EXERCISE TASKS —
- A) Translate this sentence from the text on regression methods in epidemiology into Spanish: "The logistic model is commonly taught, and in my experience many researchers will turn to the familiar tool over the better tool."
- B) In the text on regression methods in epidemiology, which Poisson regression assumption is called problematic for cohort studies using survival analysis?
- C) Extend the text on regression methods in epidemiology, picking up after its final sentence.

SUPPLIED TEXT —
━━━━━━━━━━

It's not actually all that common for modern epidemiology studies to report an odds ratio from a logistic regression for a cohort study. It remains the regression technique of choice for case-control studies, but more sophisticated techniques are now the de facto standard for analysis in major epidemiology journals like Epidemiology, AJE or IJE. There will be a greater tendency for them to show up in clinical journals reporting the results of observational studies. There's also going to be some problems because Poisson regression can be used in two contexts: What you're referring to, wherein it's a substitute for a binomial regression model, and in a time-to-event context, which is extremely common for cohort studies. More details in the particular question answers:

  1. For a cohort study, not really no. There are some extremely specific cases where say, a piecewise logistic model may have been used, but these are outliers. The whole point of a cohort study is that you can directly measure the relative risk, or many related measures, and don't have to rely on an odds ratio. I will however make two notes: A Poisson regression is estimating often a rate, not a risk, and thus the effect estimate from it will often be noted as a rate ratio (mainly, in my mind, so you can still abbreviate it RR) or an incidence density ratio (IRR or IDR). So make sure in your search you're actually looking for the right terms: there are many cohort studies using survival analysis methods. For these studies, Poisson regression makes some assumptions that are problematic, notably that the hazard is constant. As such it is much more common to analyze a cohort study using Cox proportional hazards models, rather than Poisson models, and report the ensuing hazard ratio (HR). If pressed to name a "default" method with which to analyze a cohort, I'd say epidemiology is actually dominated by the Cox model. This has its own problems, and some very good epidemiologists would like to change it, but there it is.

  2. There are two things I might attribute the infrequency to - an infrequency I don't necessarily think exists to the extent you suggest. One is that yes - "epidemiology" as a field isn't exactly closed, and you get huge numbers of papers from clinicians, social scientists, etc. as well as epidemiologists of varying statistical backgrounds. The logistic model is commonly taught, and in my experience many researchers will turn to the familiar tool over the better tool.

━━━━━━━━━━

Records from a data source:
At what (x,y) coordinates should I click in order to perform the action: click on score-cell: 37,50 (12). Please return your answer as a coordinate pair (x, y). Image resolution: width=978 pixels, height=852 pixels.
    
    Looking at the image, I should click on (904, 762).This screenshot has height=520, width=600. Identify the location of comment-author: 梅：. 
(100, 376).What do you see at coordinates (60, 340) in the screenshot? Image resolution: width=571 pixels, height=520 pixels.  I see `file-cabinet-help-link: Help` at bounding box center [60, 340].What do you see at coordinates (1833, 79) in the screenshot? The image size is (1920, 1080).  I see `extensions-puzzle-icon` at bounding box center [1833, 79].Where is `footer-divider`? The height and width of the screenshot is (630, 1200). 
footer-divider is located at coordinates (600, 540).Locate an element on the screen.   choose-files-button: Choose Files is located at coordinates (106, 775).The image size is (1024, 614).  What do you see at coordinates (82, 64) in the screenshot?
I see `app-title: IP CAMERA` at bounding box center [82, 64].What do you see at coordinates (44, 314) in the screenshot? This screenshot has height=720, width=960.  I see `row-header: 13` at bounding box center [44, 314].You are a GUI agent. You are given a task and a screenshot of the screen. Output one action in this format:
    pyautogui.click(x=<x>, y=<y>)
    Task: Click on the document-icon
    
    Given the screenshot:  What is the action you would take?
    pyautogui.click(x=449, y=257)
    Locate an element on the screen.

━━━━━━━━━━

SET OF ANSWERS —
- A) El modelo logístico se enseña comúnmente y, según mi experiencia, muchos investigadores recurrirán a la herramienta conocida en lugar de a la mejor herramienta.

- B) That the hazard is constant.

- C)
    The second is actually a question of what you mean by "cohort" study. Something like the Cox model, or a Poisson model, needs an actual estimate of person-time. It's possible to get a cohort study that follows a somewhat closed population for a particular period - especially in early "Intro to Epi" examples, where survival methods like Poisson or Cox models aren't so useful. The logistic model can be used to estimate an odds ratio that, with sufficiently low disease prevalence, approximates a relative risk. Other regression techniques that directly estimate it, like binomial regression, have convergence issues that can easily derail a new student. Keep in mind the Zou papers you cite are both using a Poisson regression technique to get around the convergence issues of binomial regression. But binomial-appropriate cohort studies are actually a small slice of the "cohort study pie".

  3. Yes. Frankly, survival analysis methods should come up earlier than they often do. My pet theory is that the reason this isn't so is that methods like logistic regression are easier to code. Techniques that are easier to code, but come with much larger caveats about the validity of their effect estimates, are taught as the "basic" standard, which is a problem.

  4. You should be encouraging students and colleagues to use the appropriate tool. Generally for the field, I think you'd probably be better off suggesting a consideration of the Cox model over a Poisson regression, as most reviewers would (and should) swiftly bring up concerns about the assumption of a constant hazard. But yes, the sooner you can get them away from "How do I shoehorn my question into a logistic regression model?" the better off we'll all be. But yes, if you're looking at a study without time, students should be introduced to both binomial regression, and alternative approaches, like Poisson regression, which can be used in case of convergence problems.